**WHAT THE TASK REQUIRES**
Produce an exact copy of the lines below, starting at the first and ending with the line containing "Given: Enable 詳細項目表示 switch".

#### RECORDS SUPPLIED ####

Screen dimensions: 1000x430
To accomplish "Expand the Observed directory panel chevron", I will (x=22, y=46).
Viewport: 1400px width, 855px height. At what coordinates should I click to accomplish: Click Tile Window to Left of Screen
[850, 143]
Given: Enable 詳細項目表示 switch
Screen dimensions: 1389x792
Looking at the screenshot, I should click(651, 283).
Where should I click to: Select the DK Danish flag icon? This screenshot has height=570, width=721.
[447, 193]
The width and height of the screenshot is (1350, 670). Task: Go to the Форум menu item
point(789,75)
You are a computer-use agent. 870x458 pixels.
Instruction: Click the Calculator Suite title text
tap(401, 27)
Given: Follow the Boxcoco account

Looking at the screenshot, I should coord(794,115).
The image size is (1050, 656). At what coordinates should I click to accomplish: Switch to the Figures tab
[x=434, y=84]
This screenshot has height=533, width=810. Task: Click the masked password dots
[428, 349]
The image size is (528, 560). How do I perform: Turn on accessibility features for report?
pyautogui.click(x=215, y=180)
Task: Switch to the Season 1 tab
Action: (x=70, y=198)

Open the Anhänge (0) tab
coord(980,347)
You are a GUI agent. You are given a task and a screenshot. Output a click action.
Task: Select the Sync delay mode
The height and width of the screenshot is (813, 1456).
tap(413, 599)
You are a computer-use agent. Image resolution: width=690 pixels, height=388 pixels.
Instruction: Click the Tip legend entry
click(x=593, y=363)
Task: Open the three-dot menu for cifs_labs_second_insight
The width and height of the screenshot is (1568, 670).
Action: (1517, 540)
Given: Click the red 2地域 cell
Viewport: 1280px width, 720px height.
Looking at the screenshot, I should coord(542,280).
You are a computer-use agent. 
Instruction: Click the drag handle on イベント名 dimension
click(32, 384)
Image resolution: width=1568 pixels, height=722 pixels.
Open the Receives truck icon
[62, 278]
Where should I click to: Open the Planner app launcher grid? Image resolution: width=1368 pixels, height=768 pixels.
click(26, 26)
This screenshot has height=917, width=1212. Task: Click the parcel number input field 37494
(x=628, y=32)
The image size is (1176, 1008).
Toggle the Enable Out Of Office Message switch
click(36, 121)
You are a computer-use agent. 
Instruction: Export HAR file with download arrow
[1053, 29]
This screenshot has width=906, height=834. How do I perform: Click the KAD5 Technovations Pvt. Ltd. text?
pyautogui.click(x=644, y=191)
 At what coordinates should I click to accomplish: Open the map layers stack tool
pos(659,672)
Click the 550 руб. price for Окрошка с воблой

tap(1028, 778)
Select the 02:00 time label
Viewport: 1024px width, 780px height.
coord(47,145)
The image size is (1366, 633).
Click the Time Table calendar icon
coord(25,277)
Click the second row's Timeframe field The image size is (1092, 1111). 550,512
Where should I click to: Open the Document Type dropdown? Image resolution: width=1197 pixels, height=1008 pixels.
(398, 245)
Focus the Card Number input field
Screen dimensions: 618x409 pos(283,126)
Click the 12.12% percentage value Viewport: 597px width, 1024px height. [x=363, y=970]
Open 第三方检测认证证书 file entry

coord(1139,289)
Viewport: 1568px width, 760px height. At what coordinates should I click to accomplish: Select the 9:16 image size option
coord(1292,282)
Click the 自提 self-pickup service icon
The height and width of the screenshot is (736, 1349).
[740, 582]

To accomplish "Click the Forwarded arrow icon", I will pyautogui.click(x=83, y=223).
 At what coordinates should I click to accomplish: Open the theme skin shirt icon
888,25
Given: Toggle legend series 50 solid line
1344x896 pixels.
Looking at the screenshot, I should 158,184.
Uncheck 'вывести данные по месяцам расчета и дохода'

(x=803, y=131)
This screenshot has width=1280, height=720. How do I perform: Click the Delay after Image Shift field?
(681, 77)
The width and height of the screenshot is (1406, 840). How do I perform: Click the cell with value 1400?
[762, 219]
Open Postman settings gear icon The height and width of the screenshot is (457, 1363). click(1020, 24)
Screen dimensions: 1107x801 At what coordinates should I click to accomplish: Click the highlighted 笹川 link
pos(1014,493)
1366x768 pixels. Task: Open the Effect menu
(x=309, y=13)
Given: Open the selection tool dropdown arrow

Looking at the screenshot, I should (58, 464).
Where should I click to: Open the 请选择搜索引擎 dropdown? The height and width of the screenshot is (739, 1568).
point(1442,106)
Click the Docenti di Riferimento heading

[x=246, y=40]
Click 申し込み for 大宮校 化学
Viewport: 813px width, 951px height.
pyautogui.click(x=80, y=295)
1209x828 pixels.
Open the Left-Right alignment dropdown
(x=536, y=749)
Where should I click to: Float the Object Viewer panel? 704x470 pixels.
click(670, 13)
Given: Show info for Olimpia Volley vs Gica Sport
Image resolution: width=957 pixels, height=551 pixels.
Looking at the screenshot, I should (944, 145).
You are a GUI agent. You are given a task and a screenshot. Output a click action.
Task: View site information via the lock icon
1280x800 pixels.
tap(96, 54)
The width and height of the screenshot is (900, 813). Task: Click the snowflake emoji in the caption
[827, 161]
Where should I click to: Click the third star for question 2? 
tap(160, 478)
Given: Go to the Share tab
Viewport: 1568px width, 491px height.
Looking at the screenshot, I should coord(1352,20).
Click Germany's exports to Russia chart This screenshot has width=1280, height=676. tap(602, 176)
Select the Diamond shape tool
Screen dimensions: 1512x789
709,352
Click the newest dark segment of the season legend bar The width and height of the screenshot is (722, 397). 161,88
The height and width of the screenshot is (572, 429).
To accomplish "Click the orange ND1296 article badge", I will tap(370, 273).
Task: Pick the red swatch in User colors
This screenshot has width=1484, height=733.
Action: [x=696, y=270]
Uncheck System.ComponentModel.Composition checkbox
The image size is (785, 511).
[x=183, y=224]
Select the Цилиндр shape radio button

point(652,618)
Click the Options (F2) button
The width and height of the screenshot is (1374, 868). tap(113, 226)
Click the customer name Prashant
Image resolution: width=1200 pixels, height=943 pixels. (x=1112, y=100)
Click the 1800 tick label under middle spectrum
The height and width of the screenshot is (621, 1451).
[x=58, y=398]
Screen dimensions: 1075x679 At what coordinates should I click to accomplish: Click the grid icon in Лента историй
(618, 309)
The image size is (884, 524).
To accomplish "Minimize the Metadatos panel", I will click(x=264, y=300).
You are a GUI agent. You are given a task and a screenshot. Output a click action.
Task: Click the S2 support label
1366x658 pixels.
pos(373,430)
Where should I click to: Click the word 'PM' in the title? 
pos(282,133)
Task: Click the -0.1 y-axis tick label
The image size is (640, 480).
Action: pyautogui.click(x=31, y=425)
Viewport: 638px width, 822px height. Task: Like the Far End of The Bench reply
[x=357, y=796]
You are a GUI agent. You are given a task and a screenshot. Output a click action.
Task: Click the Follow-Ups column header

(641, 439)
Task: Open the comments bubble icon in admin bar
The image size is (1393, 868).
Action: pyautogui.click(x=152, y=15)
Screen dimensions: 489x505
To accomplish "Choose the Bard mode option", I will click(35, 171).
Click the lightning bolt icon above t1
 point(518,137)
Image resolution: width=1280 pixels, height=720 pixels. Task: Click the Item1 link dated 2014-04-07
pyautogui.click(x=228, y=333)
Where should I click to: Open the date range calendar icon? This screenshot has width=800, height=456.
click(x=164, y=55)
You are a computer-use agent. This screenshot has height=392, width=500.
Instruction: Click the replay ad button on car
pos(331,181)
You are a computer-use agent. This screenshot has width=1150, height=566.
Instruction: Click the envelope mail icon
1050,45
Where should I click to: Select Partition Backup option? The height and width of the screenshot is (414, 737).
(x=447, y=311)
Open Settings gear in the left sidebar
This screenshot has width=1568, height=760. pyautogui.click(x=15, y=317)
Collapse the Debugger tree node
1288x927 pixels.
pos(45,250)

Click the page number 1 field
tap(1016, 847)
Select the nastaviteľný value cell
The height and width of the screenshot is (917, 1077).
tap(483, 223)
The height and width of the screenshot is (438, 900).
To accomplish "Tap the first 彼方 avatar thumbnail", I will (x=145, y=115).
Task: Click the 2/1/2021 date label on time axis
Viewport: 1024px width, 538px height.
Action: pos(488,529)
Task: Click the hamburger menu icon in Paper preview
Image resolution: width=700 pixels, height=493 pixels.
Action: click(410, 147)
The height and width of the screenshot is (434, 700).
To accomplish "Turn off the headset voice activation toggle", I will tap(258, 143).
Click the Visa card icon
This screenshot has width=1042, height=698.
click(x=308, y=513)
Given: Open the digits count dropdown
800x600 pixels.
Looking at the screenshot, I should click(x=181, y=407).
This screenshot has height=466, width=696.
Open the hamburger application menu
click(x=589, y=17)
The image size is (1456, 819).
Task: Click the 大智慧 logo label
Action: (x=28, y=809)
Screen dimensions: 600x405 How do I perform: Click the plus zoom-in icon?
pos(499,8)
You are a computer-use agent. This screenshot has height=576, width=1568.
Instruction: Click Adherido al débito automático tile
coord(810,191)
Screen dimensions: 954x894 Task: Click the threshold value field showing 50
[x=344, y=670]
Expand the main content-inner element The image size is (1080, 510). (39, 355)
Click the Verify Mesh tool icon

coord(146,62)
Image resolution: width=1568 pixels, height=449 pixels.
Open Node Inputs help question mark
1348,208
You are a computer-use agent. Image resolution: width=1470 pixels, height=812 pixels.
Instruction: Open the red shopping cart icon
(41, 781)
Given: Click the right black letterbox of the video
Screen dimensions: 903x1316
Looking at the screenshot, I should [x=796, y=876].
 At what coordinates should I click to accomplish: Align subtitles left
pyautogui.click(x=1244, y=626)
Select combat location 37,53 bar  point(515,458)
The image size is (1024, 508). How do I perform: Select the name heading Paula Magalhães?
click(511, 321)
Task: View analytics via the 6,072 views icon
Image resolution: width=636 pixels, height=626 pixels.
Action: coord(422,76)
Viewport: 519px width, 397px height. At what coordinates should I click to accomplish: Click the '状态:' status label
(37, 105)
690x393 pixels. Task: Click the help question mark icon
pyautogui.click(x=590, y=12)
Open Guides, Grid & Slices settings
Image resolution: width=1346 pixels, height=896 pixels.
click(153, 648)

####

**ANSWER TO THIS EXERCISE**
Screen dimensions: 1000x430
To accomplish "Expand the Observed directory panel chevron", I will (x=22, y=46).
Viewport: 1400px width, 855px height. At what coordinates should I click to accomplish: Click Tile Window to Left of Screen
[850, 143]
Given: Enable 詳細項目表示 switch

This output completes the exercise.